Please reproduce the material word for word, everything from the line containing "Given: Click the instance" down to the line containing "[x=152, y=10]", with both of those lines included.

▶ _ENTRIES SUPPLIED_:
★ ★ ★ ★

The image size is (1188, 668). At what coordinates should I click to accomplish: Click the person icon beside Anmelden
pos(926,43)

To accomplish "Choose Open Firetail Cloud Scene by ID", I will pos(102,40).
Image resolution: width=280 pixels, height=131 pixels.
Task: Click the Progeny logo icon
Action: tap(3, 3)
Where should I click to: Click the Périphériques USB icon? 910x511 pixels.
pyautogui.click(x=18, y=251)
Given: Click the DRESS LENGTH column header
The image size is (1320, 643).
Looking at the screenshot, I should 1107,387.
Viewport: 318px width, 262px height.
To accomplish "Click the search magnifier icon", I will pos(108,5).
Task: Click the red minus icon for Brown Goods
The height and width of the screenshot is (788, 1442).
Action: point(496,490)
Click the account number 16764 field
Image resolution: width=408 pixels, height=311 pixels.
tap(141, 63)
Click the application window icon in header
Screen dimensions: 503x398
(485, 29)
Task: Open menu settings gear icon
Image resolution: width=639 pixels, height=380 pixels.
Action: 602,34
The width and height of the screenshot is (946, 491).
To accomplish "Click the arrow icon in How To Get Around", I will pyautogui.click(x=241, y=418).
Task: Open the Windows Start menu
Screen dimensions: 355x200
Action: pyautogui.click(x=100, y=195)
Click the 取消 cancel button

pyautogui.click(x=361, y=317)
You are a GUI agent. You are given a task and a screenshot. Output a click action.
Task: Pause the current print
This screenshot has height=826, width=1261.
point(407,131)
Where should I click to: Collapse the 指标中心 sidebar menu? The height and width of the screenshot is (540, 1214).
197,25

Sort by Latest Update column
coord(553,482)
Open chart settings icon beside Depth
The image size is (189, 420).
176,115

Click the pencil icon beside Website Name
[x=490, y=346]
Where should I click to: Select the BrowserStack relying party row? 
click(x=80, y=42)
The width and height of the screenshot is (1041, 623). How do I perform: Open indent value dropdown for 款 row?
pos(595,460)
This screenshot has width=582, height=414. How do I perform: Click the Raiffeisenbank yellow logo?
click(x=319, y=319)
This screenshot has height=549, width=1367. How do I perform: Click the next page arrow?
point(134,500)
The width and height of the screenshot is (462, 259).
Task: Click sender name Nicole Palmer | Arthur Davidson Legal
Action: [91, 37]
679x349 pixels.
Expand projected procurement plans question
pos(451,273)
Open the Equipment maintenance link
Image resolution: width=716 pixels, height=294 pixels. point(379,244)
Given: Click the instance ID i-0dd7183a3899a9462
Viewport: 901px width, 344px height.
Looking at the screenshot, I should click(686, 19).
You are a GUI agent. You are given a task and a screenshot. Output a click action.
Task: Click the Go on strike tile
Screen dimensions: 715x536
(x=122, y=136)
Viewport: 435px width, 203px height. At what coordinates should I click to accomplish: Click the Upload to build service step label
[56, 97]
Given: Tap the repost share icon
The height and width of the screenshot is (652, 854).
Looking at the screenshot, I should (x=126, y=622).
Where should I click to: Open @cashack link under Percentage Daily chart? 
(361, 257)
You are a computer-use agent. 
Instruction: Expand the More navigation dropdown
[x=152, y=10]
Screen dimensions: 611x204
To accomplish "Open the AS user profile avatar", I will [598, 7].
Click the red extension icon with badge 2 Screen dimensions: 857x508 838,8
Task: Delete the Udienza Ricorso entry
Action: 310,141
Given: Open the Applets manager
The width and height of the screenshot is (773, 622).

★ ★ ★ ★

▶ _ANSWER IN FULL_:
Given: Click the instance ID i-0dd7183a3899a9462
Viewport: 901px width, 344px height.
Looking at the screenshot, I should click(686, 19).
You are a GUI agent. You are given a task and a screenshot. Output a click action.
Task: Click the Go on strike tile
Screen dimensions: 715x536
(x=122, y=136)
Viewport: 435px width, 203px height. At what coordinates should I click to accomplish: Click the Upload to build service step label
[56, 97]
Given: Tap the repost share icon
The height and width of the screenshot is (652, 854).
Looking at the screenshot, I should (x=126, y=622).
Where should I click to: Open @cashack link under Percentage Daily chart? 
(361, 257)
You are a computer-use agent. 
Instruction: Expand the More navigation dropdown
[x=152, y=10]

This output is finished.